Leistungsloses Einkommen

24 11 2022

„Aber sicher, auch die Hose. Oder glauben Sie, wir geben uns mit Ihrer Brieftasche und der Uhr zufrieden? Machen Sie keine Sperenzchen, das Hemd behalten Sie ja an, also das Unterhemd, und wenn Sie gerade keins tragen, dann ist das eben mangelnde Eigenverantwortung. Irgendwie muss der Staat ja auch zu seiner Kohle kommen.
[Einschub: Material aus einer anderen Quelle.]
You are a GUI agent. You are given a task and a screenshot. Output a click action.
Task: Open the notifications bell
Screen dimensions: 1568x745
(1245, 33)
Doch, das ist jetzt unsere. Nicht mehr Ihre. Sie haben jahre-, ach was – seit Jahrzehnten sagen Sie bei jeder sich bietenden Gelegenheit, dass Steuern Raub sind. Jetzt nimmt man Sie und Ihr Verständnis von Staat einmal ernst, dann ist es auch wieder verkehrt. Was denn nun? Ihre Kumpels wollen doch auch nicht zur Arbeit, die möchten sich lieber im Bundestag ausruhen oder sonst irgendein Amt haben, in dem sie fürstlich fürs Nichtstun entlohnt werden, und Bürgergeld reicht denen ja nicht aus, obwohl die da ganz sicher mehr haben, als wenn sie jeden Morgen aufstehen und ins Büro fahren. Also woher nehmen, wenn nicht rauben?

Aus Ihrer Uhr könnte man beispielsweise ein bis zwei Luftfilter für Schulen anschaffen, die dann die Gesundheit der Schülerinnen und Schüler fördert, die einen guten Abschluss machen, eine Ausbildung absolvieren oder ein Studium und dann einen Beruf ergreifen, der unser Bruttosozialprodukt steigert. Das ist doch in Ihrem Sinn, oder? Dann quaken Sie mich nicht voll, wir könnten sonst auch noch Ihre Schuhe beschlagnahmen. Solidaritätszuschlag.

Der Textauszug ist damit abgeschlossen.